Regardless of how badly you may have done things in the past, here's how to prevent problems in the future. First, start with top-shelf equipment like HP Proliant servers. Sure, there will be flames for this recommendation but, think about it. There is a reason that HP Proliant servers are the ONLY choice in almost every Fortune 1000 company. Regardless of some anecdotal whining about poor support that is sure to follow my post, HP Proliants ARE that good!
Use hot-pluggable SCSI drives attached to a battery backed-up RAID controller and a hot-spare drive. Do NOT use IDE and you might even want to forgo SATA though they are a possibility. Use high quality ECC memory, dual processors, redundant power supplies and don't forget to fully utilize HP's management utilities to monitor and manage the server. SNMP and HP's Insight Manager will not only let you know, via alarms or alerts or pagers or email, before a drive fails.

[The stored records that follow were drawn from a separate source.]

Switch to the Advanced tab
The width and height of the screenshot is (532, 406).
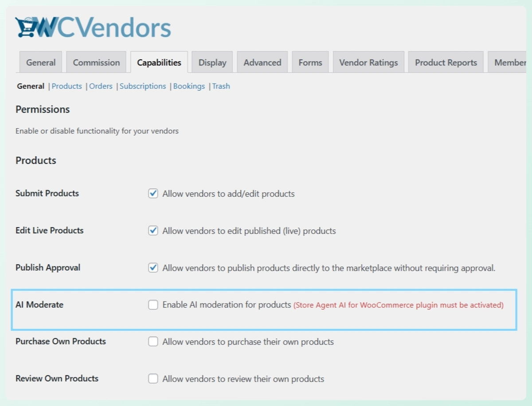pyautogui.click(x=262, y=62)
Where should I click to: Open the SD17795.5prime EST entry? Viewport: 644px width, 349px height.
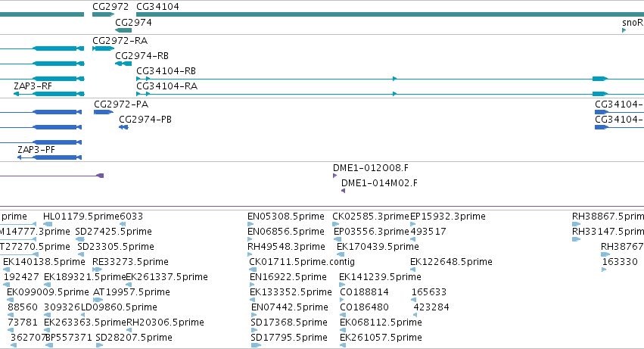pos(289,338)

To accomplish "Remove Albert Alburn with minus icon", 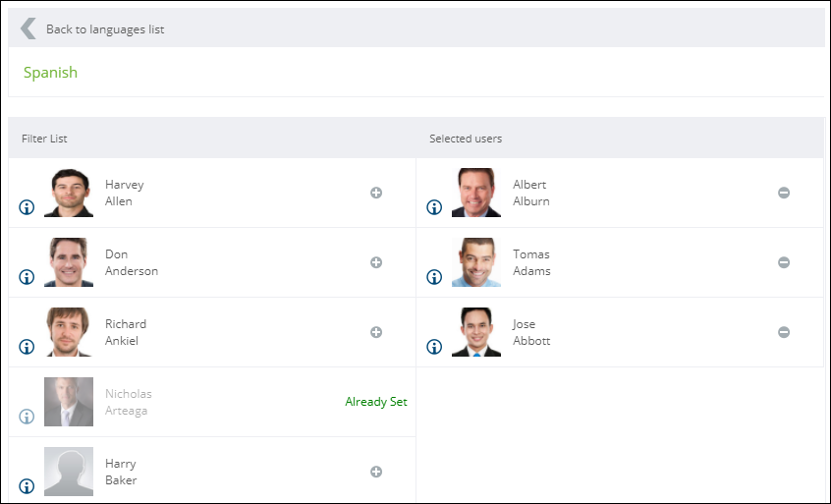I will pyautogui.click(x=784, y=193).
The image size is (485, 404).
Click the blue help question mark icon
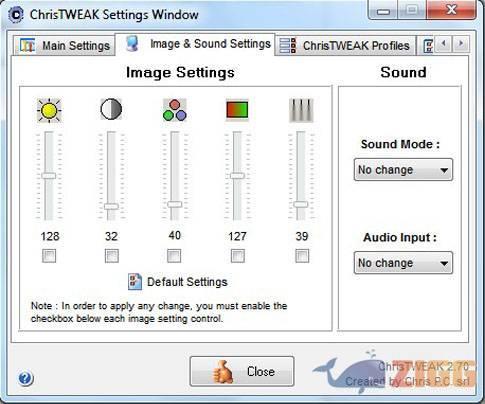tap(25, 378)
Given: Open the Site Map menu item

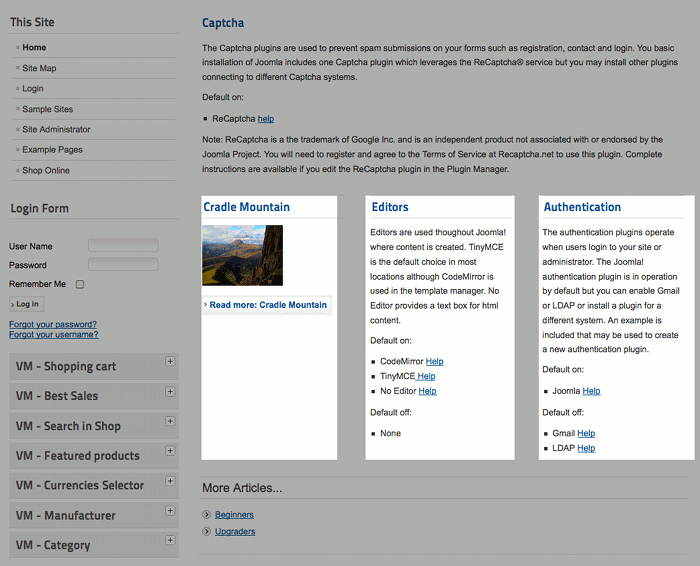Looking at the screenshot, I should [40, 68].
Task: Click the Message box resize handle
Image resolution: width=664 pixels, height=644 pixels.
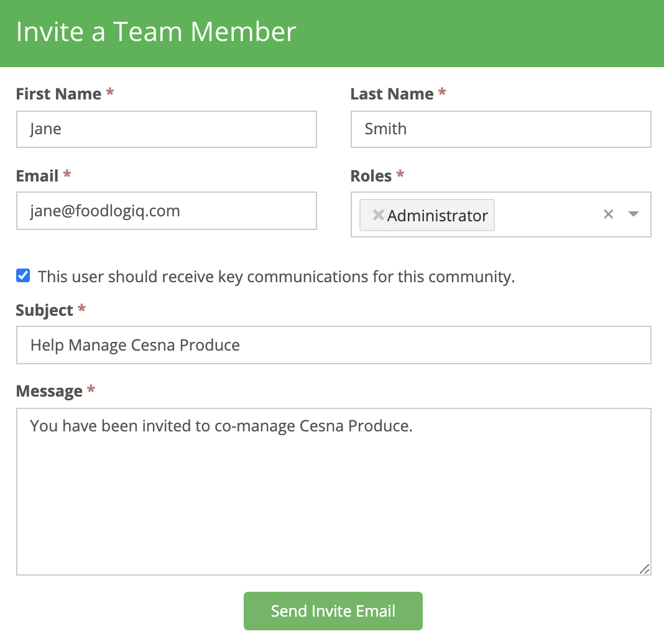Action: pos(645,569)
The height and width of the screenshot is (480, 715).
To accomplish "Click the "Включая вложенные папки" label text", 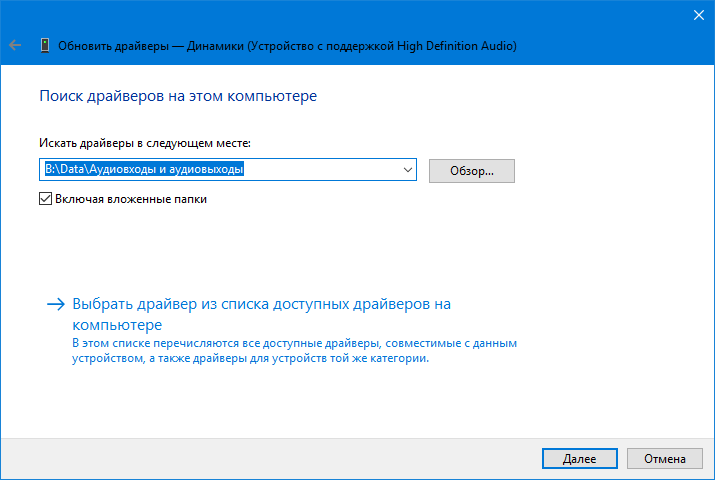I will click(131, 199).
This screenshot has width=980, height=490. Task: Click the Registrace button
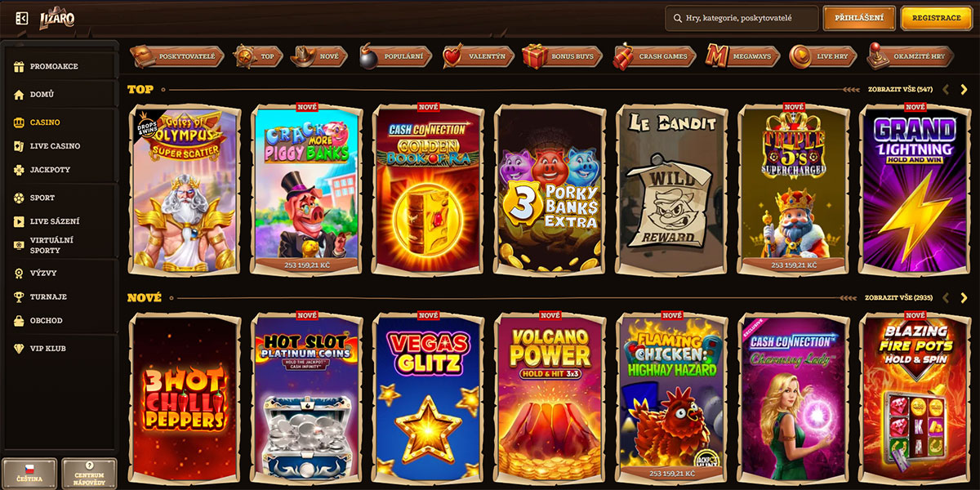[936, 18]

It will let you know when your logs are getting too large or your utilization is too high or even restart Apache for you should it fail.
Now this is all well and good for greatly reducing downtime to almost none but, it doesn't guarantee uptime. To guarantee 100% uptime you need to implement redundant systems behind a load-balancer or implement a cluster. If you're super paranoid, both. Naturally you need to also have redundant power sources and network connectivity with all this so that you do not have a single point of failure ANYWHERE.
Naturally, all this will cost big piles of cash. But that's what it takes for 100% uptime. If you're going to try and use white-box desktop hardware you've already failed it!
are extremely low given the MTBF of modern drives. You have a better chance of a power supply or fan failure.
On that basis I am going to make some wild assed guesses that are more probable given the little information we have.
1) the drives were consumer models from the same production lot,
2) the death of the first drive was not immediately noticed,
3) compatible replacement drives are not easy to come by (no hot spare),
3) the second drive died before the first one was replaced,
4) the server did not have hot swap drive carriers
5) someone tried to replace the dead drive in the running chassis
If you don't like my guesses provide your own
Preventing downtime is an expensive, time consuming exercise, with few limits.
Before tackling the problem of downtime you should consider how much downtime is acceptable. See the discussion on downtime at the Uptime Institute regarding what is acceptable. Are you looking for 99.999% uptime? Dream on.
Specifically you need to make everything in your system redundant. The web servers need to be redundant, you need to have redundant copies of the data. The paths to the internet need to be redundant and the environment should be remote and redundant.
Once you get a handle on your environment, you should consider some sort of clustering technology for server duality. I suggest you read "In Search of Clusters" by Gregory F. Pfister to get a fundamental understanding of the technology.
As was posted earlier, you might just want to throw in the towel and accept web hosting. Use the Uptime Institute specifications against the ISP's service level agreement.
You might also consider a local ISP co-lo and do your own remote clustering.
machinator omnis sine licentia
Could you negotiate my contract for me? Tips or paid bonuses for uptime... I love you, man!
Use a service monitor, such as Hobbit or Big Brother, to monitor the services. If a service fails once, have it auto-restarted. If it fails repeatedly, have the monitor reboot the box automatically. If the server keeps crashing, or if recovery locks up, then have it notify you to intervene.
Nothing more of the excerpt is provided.